(Stored items)
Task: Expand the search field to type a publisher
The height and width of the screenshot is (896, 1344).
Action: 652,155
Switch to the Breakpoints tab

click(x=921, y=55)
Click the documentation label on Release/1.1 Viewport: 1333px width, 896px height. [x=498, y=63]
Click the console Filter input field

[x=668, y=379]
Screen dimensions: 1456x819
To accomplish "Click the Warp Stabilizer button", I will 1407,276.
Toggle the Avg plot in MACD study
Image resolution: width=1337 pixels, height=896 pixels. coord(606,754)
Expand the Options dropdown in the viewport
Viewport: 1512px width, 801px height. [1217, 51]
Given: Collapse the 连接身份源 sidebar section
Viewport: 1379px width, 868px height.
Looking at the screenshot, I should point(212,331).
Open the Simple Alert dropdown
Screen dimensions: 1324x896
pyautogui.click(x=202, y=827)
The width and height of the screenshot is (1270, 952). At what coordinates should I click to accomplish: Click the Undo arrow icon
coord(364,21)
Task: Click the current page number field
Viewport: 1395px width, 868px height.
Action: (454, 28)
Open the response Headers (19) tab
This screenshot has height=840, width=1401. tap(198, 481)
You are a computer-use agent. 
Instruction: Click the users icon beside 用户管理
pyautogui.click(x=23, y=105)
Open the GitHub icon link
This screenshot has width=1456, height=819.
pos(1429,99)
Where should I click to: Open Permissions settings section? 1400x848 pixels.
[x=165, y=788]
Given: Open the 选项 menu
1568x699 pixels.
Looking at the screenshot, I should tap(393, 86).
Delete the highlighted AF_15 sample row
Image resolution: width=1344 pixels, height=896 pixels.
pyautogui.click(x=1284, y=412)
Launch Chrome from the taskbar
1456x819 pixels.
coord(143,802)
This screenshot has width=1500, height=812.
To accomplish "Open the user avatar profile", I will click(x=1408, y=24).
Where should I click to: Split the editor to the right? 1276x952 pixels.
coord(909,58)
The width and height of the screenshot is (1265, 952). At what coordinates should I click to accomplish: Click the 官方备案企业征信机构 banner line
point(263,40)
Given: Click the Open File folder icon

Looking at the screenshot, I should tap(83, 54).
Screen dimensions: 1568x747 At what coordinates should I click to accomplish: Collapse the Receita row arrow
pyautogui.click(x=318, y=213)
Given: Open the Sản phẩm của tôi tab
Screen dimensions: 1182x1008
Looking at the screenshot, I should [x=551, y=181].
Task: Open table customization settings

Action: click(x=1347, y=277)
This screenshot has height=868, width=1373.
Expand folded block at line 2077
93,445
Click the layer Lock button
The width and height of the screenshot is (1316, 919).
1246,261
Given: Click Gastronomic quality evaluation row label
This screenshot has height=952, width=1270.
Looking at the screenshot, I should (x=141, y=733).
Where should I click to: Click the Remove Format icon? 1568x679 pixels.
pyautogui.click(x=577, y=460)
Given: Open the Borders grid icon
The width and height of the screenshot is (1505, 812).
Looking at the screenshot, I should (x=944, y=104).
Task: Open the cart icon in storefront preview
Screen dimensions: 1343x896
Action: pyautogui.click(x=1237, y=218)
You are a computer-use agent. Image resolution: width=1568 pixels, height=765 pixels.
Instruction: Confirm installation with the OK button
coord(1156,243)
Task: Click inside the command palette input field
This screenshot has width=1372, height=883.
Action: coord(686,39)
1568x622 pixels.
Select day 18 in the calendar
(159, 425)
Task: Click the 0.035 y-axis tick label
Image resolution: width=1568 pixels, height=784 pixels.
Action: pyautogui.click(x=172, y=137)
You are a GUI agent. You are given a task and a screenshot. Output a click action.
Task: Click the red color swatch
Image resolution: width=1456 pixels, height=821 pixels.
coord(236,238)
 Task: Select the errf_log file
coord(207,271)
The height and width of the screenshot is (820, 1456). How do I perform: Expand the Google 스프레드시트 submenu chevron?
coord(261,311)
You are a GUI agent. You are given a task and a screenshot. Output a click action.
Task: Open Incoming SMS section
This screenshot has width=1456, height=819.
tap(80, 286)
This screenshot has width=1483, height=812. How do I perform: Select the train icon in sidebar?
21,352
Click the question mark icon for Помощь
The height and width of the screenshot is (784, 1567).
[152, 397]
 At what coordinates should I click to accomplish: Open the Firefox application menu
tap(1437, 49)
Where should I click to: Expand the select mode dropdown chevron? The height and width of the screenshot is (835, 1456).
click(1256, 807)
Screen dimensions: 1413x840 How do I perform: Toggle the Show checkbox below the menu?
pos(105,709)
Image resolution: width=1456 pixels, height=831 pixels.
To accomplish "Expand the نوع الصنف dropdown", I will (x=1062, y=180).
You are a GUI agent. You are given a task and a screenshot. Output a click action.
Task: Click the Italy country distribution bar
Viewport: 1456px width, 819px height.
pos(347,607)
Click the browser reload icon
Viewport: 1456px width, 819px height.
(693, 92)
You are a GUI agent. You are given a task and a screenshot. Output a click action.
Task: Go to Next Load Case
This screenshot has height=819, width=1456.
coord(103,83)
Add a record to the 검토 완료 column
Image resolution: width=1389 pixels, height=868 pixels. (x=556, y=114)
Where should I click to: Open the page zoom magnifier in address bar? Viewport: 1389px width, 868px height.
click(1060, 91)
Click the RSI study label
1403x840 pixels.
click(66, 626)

WHAT NEEDS TO BE DONE
Determine how many lines of the records above hold the word "computer" and give the number with nothing added.

WRITTEN ANSWER
2